India’s data centers strain energy, water and urban heat systems
Climate And Sustainability Initiative
· April 02, 2026
· ✓ verified
Kareena Jaisinghani, Senior Analyst at the Climate and Sustainability Initiative (CSI), calls for stronger policy and operational measures to manage the environmental footprint of India’s data-center expansion.
- Main announcement/action: Kareena Jaisinghani urges mandatory PUE disclosure and benchmarking, binding rules for renewable-energy use, energy efficiency, and water limits for private data-center operators; she highlights concrete figures—13 TWh (2024) rising to 57 TWh (2030) electricity use and 150 billion litres (2025) rising to 359 billion litres (2030) water consumption—and cites the INR 20,000 crore allocation in the 2025–26 Union Budget under the Nuclear Energy Mission to bring at least five SMRs online by 2033 as a possible firm-power solution.

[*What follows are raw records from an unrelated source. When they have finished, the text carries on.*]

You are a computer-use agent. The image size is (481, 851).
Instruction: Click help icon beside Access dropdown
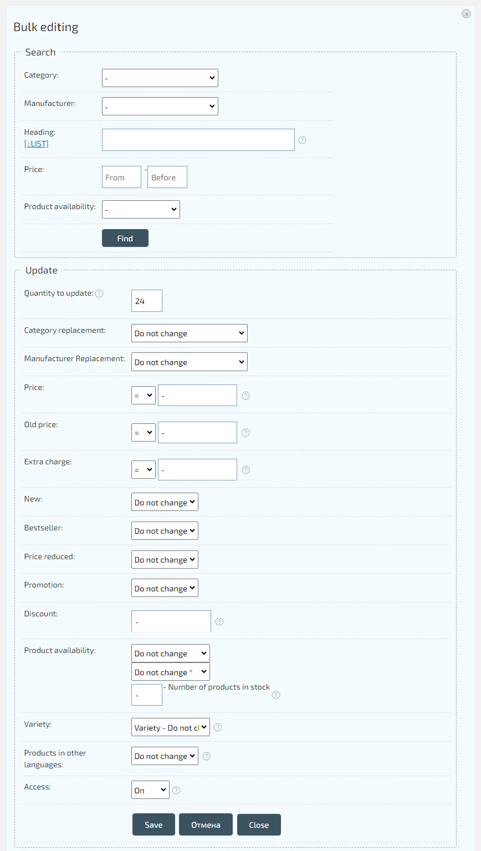(177, 791)
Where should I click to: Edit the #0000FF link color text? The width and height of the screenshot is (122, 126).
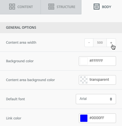point(97,118)
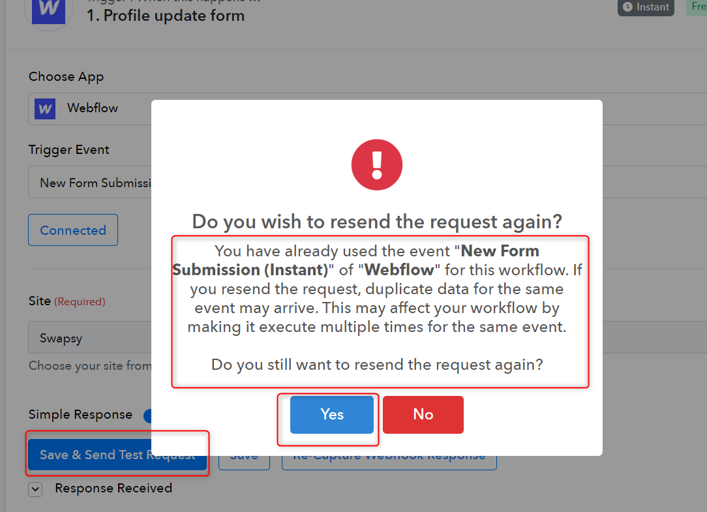The height and width of the screenshot is (512, 707).
Task: Click the dialog heading about resending request
Action: (377, 222)
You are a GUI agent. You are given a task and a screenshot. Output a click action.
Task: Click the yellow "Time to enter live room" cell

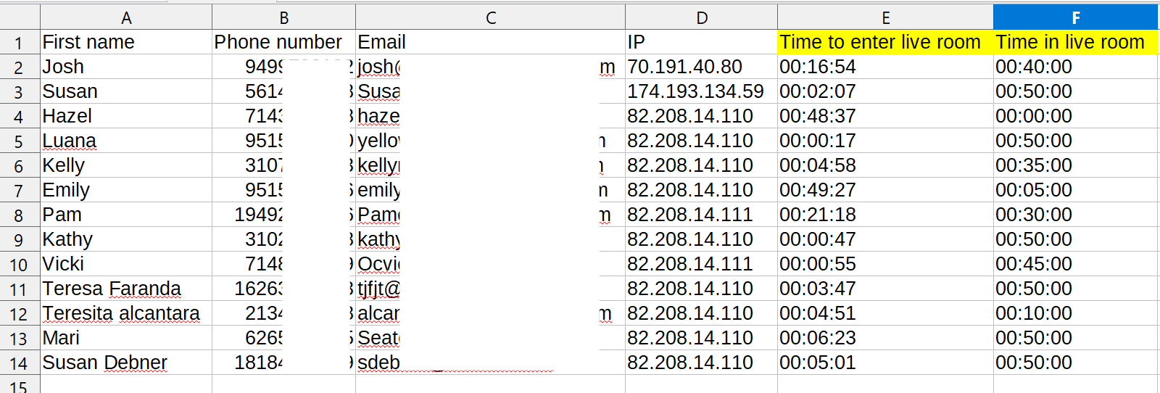coord(880,42)
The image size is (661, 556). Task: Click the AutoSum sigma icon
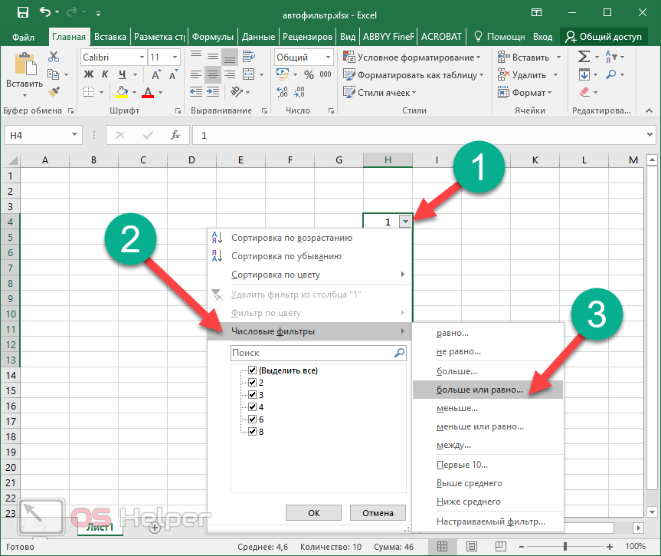584,57
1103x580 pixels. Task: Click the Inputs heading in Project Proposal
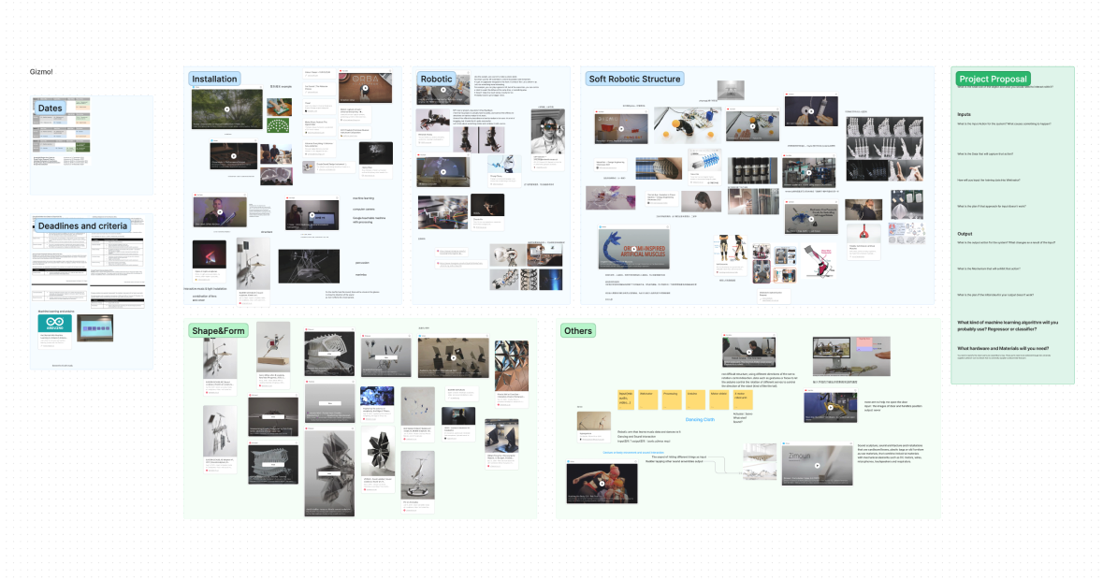[964, 114]
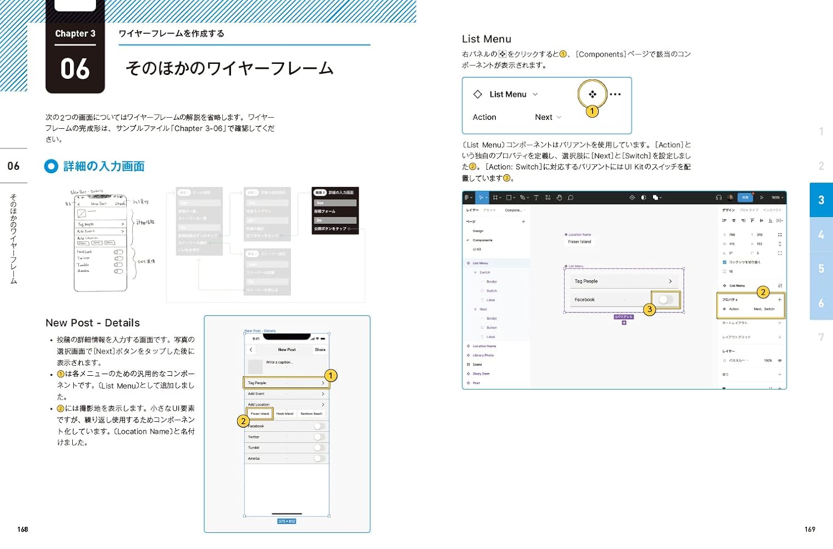Screen dimensions: 833x549
Task: Select the Text tool
Action: (536, 197)
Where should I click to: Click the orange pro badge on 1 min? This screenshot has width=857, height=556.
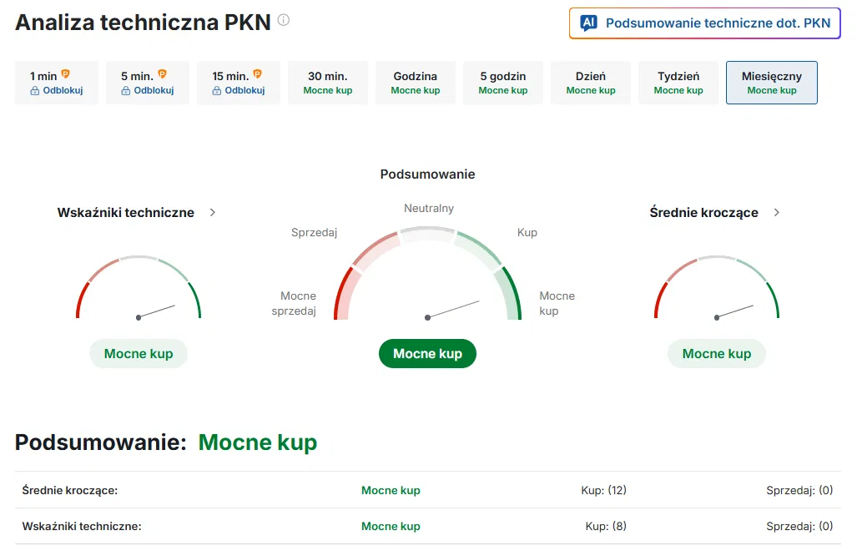(x=66, y=73)
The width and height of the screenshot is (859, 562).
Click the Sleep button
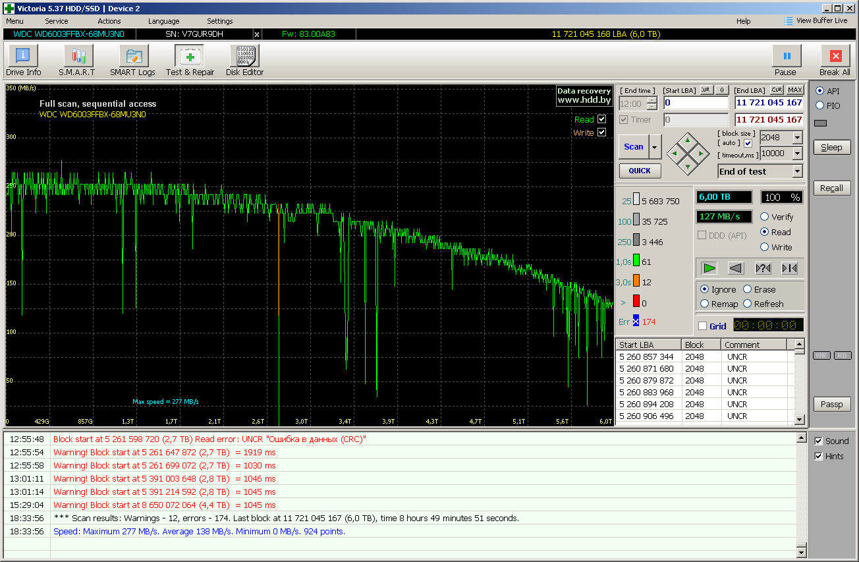click(x=831, y=148)
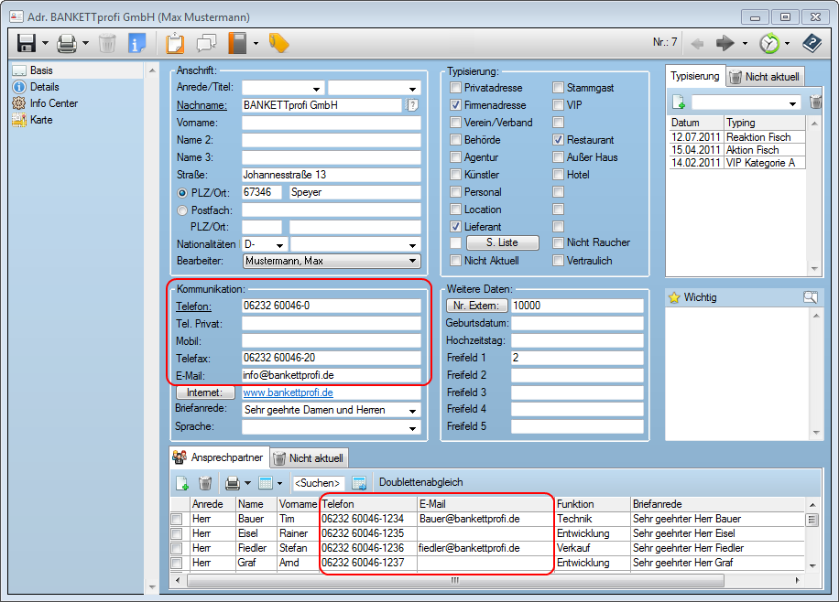Select the Postfach radio button

click(182, 210)
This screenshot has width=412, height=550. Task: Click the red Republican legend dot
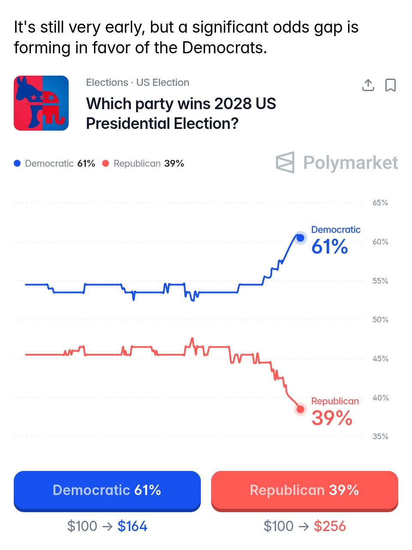[106, 163]
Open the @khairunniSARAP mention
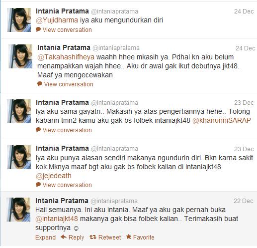Screen dimensions: 257x248 (x=222, y=120)
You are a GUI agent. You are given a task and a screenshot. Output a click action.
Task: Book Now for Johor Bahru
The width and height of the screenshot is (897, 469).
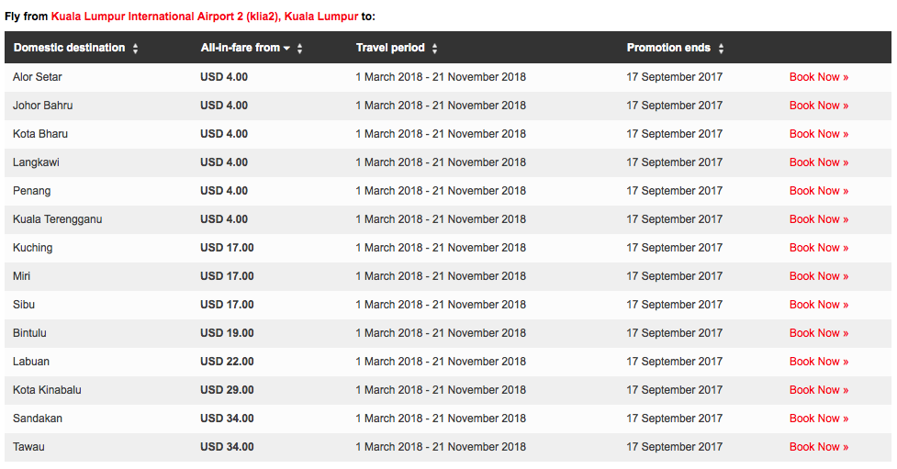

- Background/details: The piece documents geography and siting concerns in Mumbai, Chennai, Hyderabad, Bengaluru (including Devanahalli groundwater over-extraction), references Meta’s Odense campus heat-reuse example (165,000 MWh/year), notes incentives such as infrastructure status since 2022 and tax holidays until 2047, and recommends policy levers like linking siting approvals to renewable procurement, water-recycling standards, and land-use frameworks.